The picture above shows average return for each month during the period from 1927 till 2001. It is an indicator for some seasonal trading strategies. As you can see January is undoubtedly the best month of the year. But for example last two years didn't confirm the seasonality. Two years ago it was just beginning of the bear market and year ago continuing selling pressure in global recession.

Sunday, December 20, 2009

3 investment analysis: NASDAQ, Gold, Dollar

We have entered the Christmas season which is usually typical by light trading activities and volumes. We have more time now for our analysis and also it is the the time for creating or adjusting your investing strategies and setting targets for the year 2010.

Today I have 3 interesting video analysis produced by Adam Hewison. Unbeatable NASDAQ, trading volatility with Gold and investing in US dollar.

1. Unlike Dow Jones Industrial Average and S&P 500, NASDAQ continues to reach all time highs every week. This video analysis for NASDAQ show if there is still support for such a growth and where we are heading.

Nasdaq chart
2. Second analysis provides insight in gold price and outlook for coming months. We have experienced parabolic growth and deep fall from highs.

3. Greenback is back. US dollar sharply strengthens against major currencies after better macroeconomic readings in last months. How to invest in US dollar now?

Sunday, December 13, 2009

Investments and market trends for 2010

Stock markets around the world have experienced 9 months unprecedented growth. Only in the United States it is just over 60 percent. What about the year 2010? Retaining stock markets growth or correction? As usual, end of year period is the time for outlook, predictions for investments and market trends.

U.S. stocks are still well below its peak from 2007. This does not automatically mean that they can still be considered cheap. P/E ratio of S&P 500 is already 20 percent above the long-term average.

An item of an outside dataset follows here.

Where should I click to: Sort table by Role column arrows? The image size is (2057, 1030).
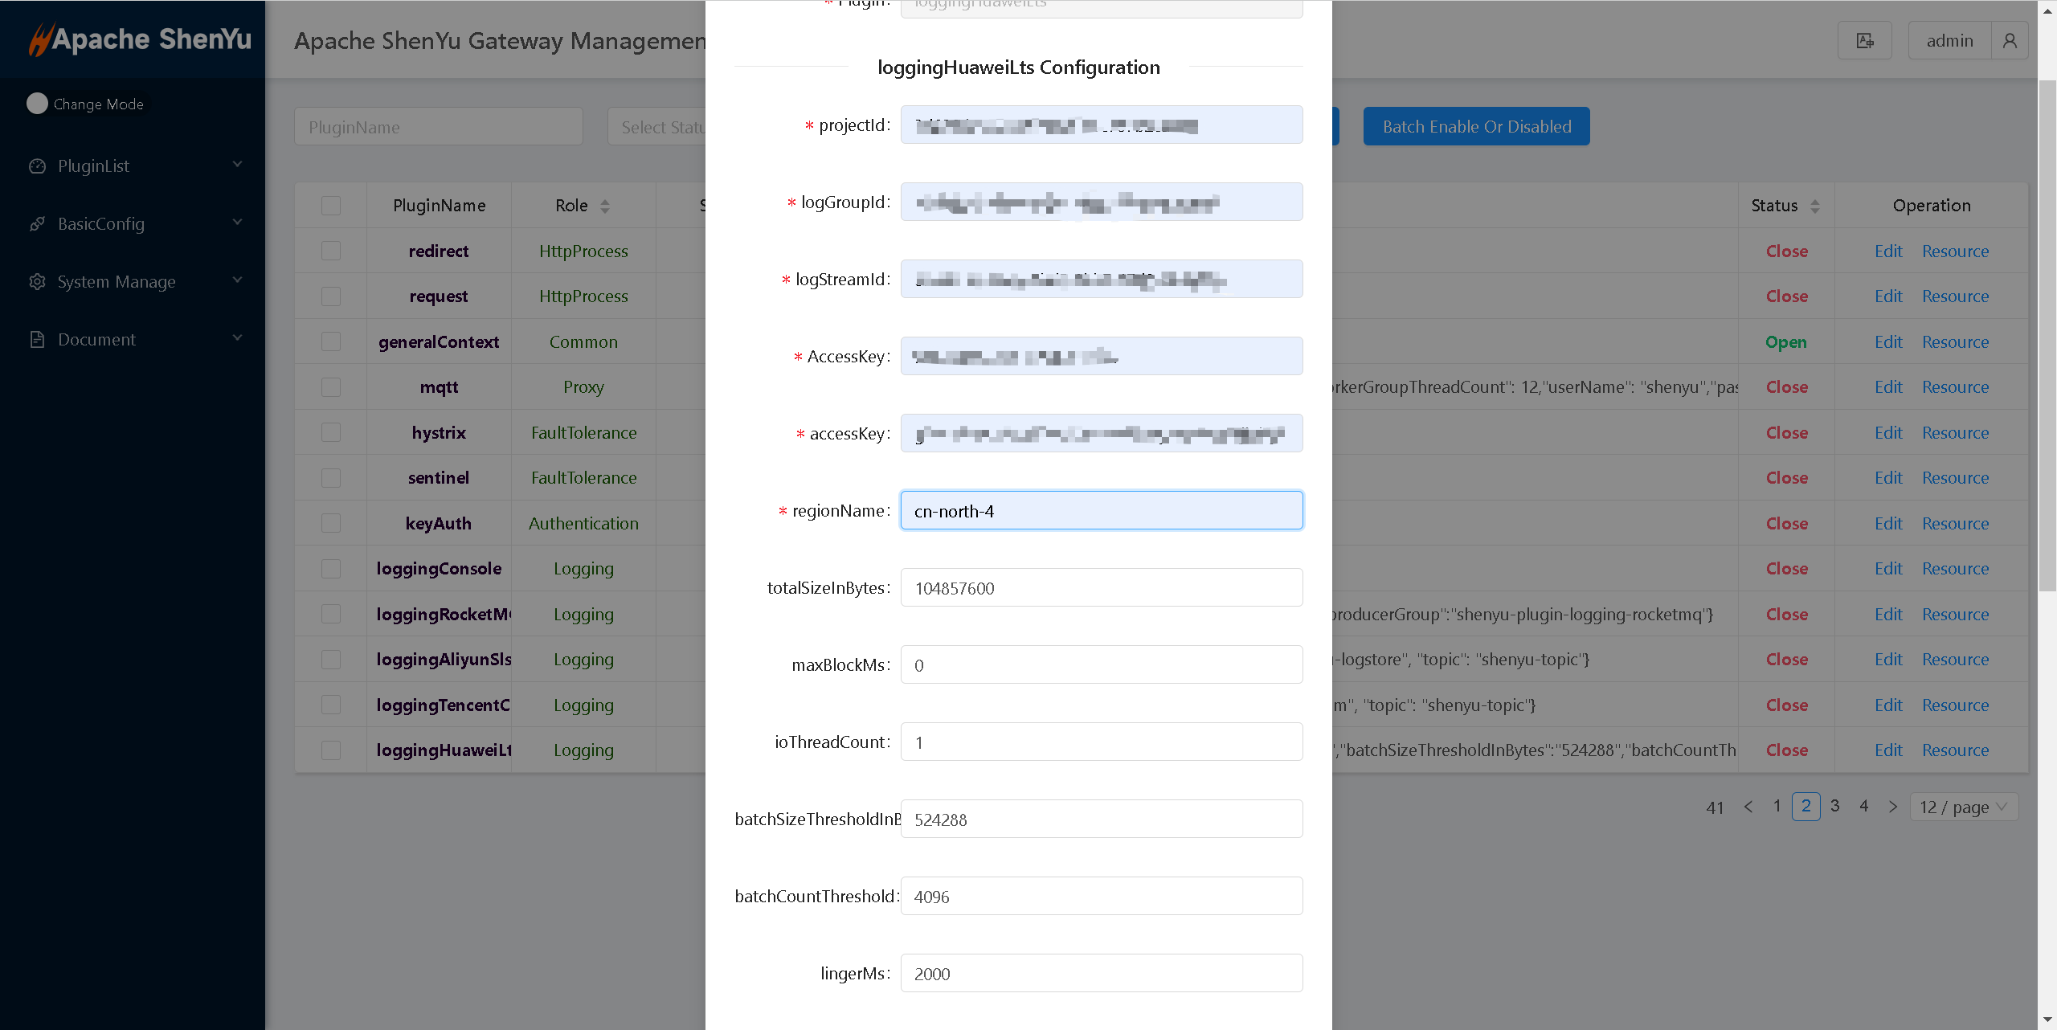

P/E ratio in chartsource: R. J. Schiller. Links for fundamental historical data.

But still there is a space for further growth but in slower pace. On average estimated revenue growth in 2010 is 27%. The growth supported by improving mood in global markets and ever weakening U.S. dollar, which makes U.S. goods cheaper.


With coming economic recovery it is best to invest money in high-quality companies. Particularly those that have big cash and continue to make high profits. It is important also to think globally. Next year is expected that companies will overtake consumers in spending. Especially in Europe and Asia.


Is also pragmatic in 2010 to invest in bonds of shorter maturity and focus mainly on quality. You will protect yourself against raising interest rates.

Reasonable option is to mix a high-yield bonds and government bonds. Investors should also not ignore the threat of inflation and thus it is appropriate to invest part of your money in bonds which are protected against inflation, known as TIPS - Treasury Inflation Protected Securities.